Asphalt long melted round their dead roots where once they hovered over what is today the RV dump station, the lit restrooms, and every car and truck that ever was.
They stood tall and strong and bright in the sun.
Ancient even long ago.
Relics of bygone time.
Even so long ago.
The Ranger will tell you some nights, around a warm fire, on wooden stools, all about it.
Once there were giant trees even here.
They were alive.
Then men came.
Charged with building a civilization.
Powered by smoky manifest destiny
they toppled the great giants
to build banks, message parlors, and prisons.

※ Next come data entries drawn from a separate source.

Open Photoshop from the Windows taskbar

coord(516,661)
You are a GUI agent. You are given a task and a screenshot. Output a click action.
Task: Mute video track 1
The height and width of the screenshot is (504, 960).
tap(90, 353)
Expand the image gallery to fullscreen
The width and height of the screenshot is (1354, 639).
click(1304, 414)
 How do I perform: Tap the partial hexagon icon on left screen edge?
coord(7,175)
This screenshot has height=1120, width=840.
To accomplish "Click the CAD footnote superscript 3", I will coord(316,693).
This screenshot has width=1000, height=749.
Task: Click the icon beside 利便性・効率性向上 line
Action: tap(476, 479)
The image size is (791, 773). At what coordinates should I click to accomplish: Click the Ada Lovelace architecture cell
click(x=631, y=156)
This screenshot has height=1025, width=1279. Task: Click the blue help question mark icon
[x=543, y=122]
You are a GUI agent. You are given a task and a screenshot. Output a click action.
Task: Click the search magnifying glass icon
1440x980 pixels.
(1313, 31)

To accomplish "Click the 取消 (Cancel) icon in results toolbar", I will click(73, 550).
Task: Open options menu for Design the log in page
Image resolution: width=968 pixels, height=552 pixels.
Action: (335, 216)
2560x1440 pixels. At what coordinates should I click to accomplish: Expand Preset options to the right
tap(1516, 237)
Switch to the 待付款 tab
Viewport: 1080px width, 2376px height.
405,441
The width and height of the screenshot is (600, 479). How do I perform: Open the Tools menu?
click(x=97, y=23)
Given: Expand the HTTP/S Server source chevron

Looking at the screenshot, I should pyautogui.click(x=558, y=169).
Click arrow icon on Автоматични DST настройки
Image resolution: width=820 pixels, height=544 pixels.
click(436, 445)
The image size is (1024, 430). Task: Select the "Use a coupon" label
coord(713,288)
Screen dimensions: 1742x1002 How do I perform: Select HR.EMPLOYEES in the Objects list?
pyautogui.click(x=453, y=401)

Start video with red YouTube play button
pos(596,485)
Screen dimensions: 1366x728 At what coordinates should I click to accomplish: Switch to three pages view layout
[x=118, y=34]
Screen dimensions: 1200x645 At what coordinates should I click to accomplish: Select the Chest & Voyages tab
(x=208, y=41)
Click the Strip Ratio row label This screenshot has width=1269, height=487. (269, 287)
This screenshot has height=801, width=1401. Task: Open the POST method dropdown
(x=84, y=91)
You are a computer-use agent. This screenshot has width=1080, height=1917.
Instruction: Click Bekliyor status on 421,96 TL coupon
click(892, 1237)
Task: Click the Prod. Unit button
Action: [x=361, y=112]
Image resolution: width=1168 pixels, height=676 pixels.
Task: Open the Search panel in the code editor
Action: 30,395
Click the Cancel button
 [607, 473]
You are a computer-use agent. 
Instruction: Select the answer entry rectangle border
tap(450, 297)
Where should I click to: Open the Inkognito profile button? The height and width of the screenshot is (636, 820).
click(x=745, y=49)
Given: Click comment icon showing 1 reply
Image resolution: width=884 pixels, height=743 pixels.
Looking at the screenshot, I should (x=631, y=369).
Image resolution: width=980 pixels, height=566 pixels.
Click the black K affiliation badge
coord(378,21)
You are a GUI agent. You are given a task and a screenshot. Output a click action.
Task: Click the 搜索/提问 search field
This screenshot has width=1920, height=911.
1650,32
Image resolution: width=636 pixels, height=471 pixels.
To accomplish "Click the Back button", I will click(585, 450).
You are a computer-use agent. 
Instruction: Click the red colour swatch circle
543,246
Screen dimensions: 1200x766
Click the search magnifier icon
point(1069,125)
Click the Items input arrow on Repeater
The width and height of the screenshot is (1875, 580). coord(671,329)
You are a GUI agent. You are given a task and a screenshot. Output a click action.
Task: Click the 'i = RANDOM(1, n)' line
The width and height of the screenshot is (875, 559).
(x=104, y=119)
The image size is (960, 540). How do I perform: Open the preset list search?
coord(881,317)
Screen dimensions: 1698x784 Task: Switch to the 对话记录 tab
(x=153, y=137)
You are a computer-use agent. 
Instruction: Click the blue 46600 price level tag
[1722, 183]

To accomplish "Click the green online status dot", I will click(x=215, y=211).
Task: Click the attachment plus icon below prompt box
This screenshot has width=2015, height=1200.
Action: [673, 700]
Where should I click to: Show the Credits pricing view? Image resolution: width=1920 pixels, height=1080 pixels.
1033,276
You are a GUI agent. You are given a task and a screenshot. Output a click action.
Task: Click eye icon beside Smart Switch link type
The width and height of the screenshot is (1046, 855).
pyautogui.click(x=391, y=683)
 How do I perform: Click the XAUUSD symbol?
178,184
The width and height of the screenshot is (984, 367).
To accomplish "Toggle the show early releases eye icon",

In their guilt and because of the rage of others, people cordoned off parks where the giants are to be left alone to entertain the children of their enemies.
We drive to them in our shiny cars and carve our lover's names in them.
We record their many moods unknowingly in the digital memories of our smart phones, and share these images in our favorite social medium.
We buy t-shirts at the Visitor Center and listen to advice on which of the many paved roads we might travel to see them best from our car windows as we drive by on our way to lunch.
Back at camp the smoke of many fires makes it difficult to breathe.
The noises of auto camping drown our memories of ancient majesty and remind us it's time to cook a real campers dinner and have some wine before bed.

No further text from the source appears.